Washed Away in the Tsunami

On March 11, 2011, the most powerful earthquake ever recorded in Japan reduced whole neighborhoods in Kesennuma to rubble. Within minutes, waves more than 30 meters high washed away everything in the low-lying districts of the southern part of town. 

The port city lost more than 1,300 lives — almost 2% of its entire population. A third of the houses and 80 percent of the businesses were damaged.

Tamako Mitarai, head of the company, dons a sweaters from the Me series (©Agnes Tandler)

When the disaster struck, Mitarai was more than 4,600 kilometers away from Japan working as an adviser to the government of Bhutan. Upon hearing the news, she decided to return to Japan to work for the areas affected by the disaster. 

Mitarai now heads Kesennuma Knitting, a small company specializing in handmade sweaters and cardigans. One of the company's knitters is Kayoko, a 75-year-old grandmother of three. Like so many in Kesennuma, Kayoko lost her home in the 2011 disaster. 
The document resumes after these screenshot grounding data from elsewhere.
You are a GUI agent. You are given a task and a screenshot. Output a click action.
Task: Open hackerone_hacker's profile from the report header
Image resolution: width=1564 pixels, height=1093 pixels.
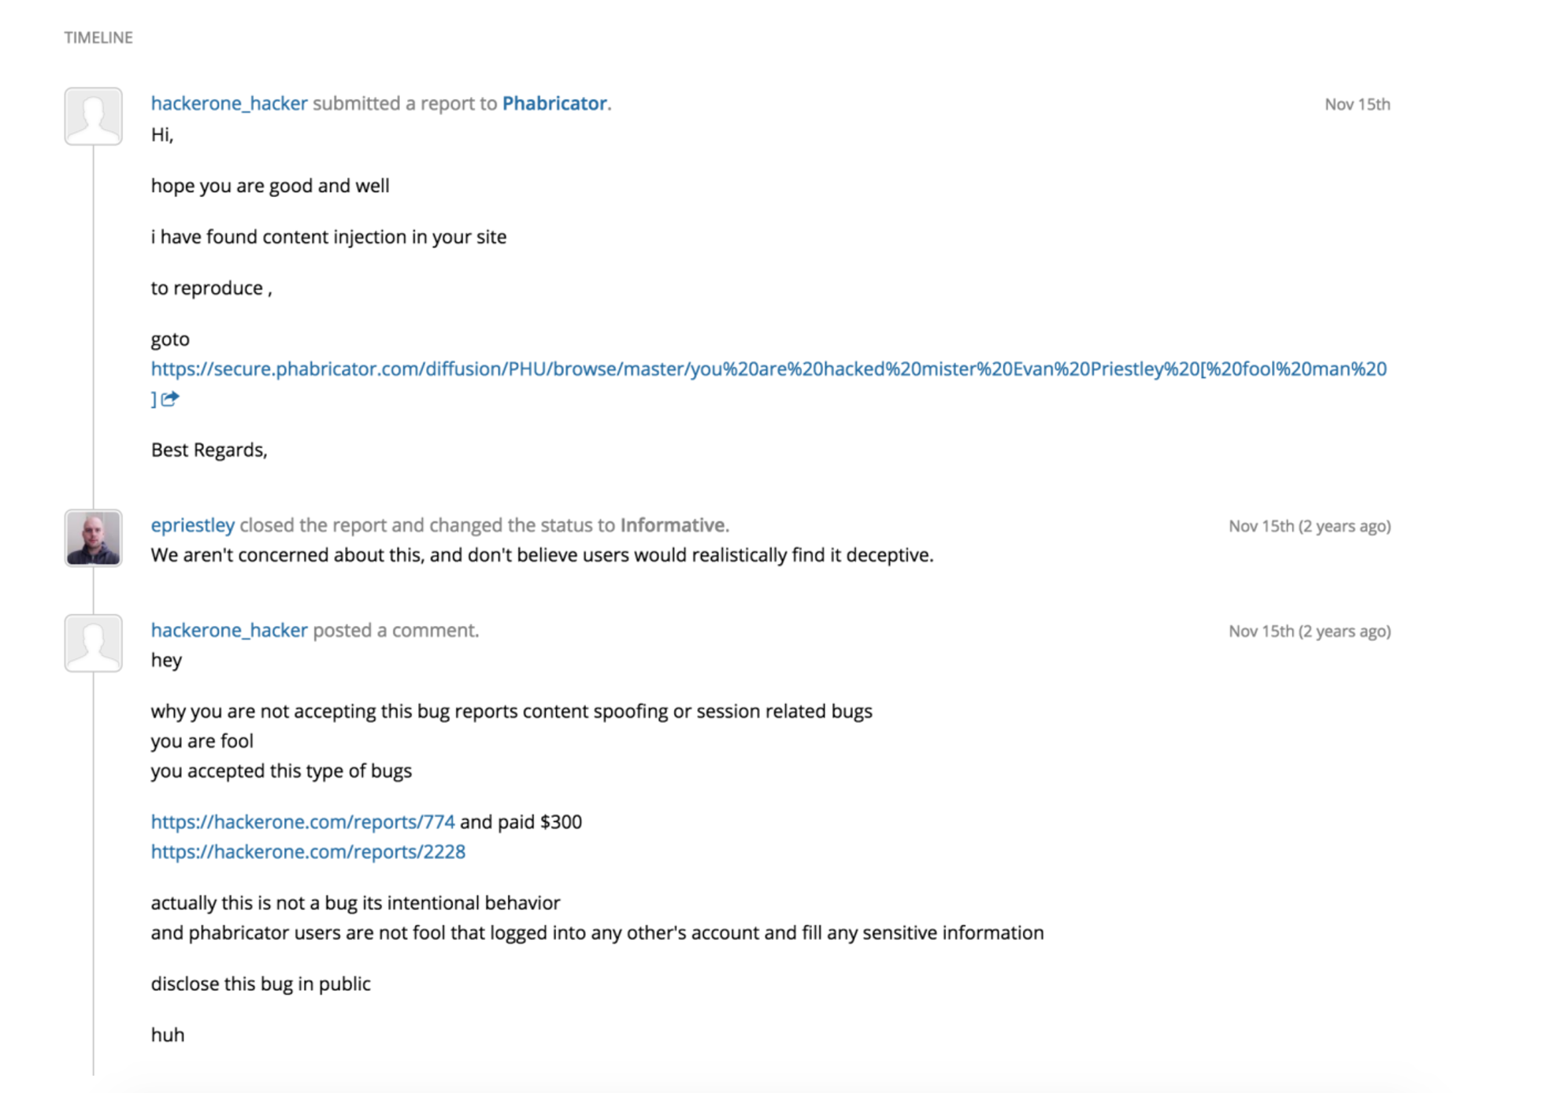click(228, 103)
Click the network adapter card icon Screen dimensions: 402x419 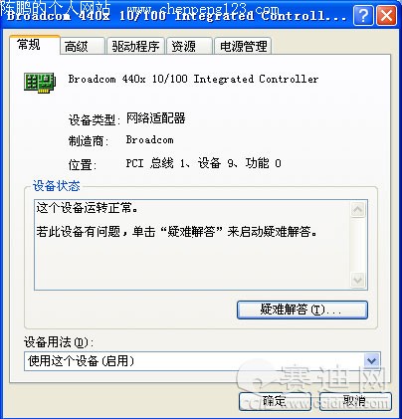pyautogui.click(x=40, y=83)
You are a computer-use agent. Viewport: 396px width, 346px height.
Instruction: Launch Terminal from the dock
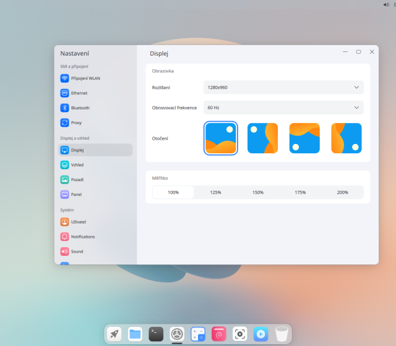click(156, 334)
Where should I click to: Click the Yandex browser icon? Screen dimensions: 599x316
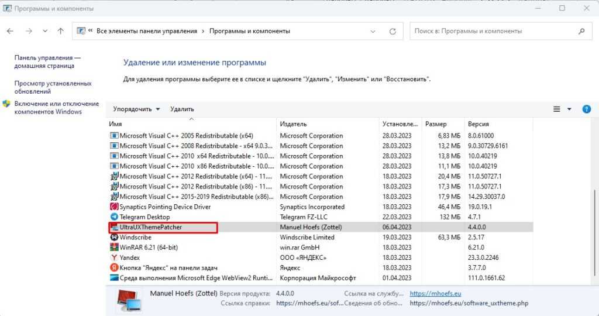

"It's still difficult," she says. Knitting away on a brown cap, Kayoko pauses needlework for a moment and recounts the names of her fellow knitters who were also affected by the disaster. More than half of the company's knitters lost their homes, she concludes. 

75-years-old Kayoko, one of the knitters, is working on a cap (©Agnes Tandler)

Slow Recovery 

Before 2021, Kesennuma was the busiest port in Japan for processing swordfish and bonito caught by deep-sea fishing boats in places as far away as Spain. Fishing provided 85% of the jobs in town. With ships, ports, processing plants, and cold stores damaged or gone, it took time for the main industry to recover. Urban reconstruction was slow, too. 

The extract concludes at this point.